Published: 8 October 2007

Abstract

Background

The mesenchymal compartment plays a key role in organogenesis, and cells within the mesenchyme/stroma are a source of potent molecules that control epithelia during development and tumorigenesis. We used serial analysis of gene expression (SAGE) to profile a key subset of prostatic mesenchyme that regulates prostate development and is enriched for growth-regulatory molecules.

Results

SAGE libraries were constructed from prostatic inductive mesenchyme and from the complete prostatic rudiment (including inductive mesenchyme, epithelium, and smooth muscle). By comparing these two SAGE libraries, we generated a list of 219 transcripts that were enriched or specific to inductive mesenchyme and that may act as mesenchymal regulators of organogenesis and tumorigenesis. We identified Scube1 as enriched in inductive mesenchyme from the list of 219 transcripts; also, quantitative RT-PCR and whole-mount in situ hybridization revealed Scube1 to exhibit a highly restricted expression pattern. The expression of Scube1 in a subset of mesenchymal cells suggests a role in prostatic induction and branching morphogenesis.
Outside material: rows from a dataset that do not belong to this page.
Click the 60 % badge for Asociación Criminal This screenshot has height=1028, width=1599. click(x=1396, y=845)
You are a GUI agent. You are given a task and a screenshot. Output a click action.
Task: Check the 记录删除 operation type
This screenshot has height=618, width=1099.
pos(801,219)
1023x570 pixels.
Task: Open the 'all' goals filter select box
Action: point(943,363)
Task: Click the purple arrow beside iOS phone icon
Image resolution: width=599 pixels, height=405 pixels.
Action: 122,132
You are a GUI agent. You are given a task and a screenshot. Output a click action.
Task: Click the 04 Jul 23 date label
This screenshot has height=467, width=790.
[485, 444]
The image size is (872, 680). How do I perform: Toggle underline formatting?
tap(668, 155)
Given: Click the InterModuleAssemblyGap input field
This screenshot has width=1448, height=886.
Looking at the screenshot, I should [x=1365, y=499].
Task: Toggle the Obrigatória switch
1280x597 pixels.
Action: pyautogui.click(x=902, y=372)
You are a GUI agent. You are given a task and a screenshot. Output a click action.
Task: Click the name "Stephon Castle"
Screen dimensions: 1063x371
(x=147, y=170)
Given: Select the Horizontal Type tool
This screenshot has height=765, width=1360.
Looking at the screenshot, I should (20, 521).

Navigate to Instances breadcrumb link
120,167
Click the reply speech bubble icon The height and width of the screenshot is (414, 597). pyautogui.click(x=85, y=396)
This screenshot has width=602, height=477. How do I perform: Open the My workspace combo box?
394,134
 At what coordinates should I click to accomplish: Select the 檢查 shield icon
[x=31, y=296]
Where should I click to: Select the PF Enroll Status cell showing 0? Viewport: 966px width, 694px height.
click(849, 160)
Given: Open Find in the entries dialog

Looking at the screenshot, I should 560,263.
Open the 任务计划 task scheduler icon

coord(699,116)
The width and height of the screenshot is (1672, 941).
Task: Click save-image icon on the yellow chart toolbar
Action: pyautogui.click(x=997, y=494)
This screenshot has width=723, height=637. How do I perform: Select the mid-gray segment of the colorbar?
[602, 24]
Additionally, Scube1 transcripts were expressed in prostate cancer stromal cells, and were less abundant in cancer associated fibroblasts relative to matched normal prostate fibroblasts.

Conclusion

The use of a precisely defined subset of cells and a back-comparison approach allowed us to identify rare mRNAs that could be overlooked using other approaches. We propose that Scube1 encodes a novel stromal molecule that is involved in prostate development and tumorigenesis.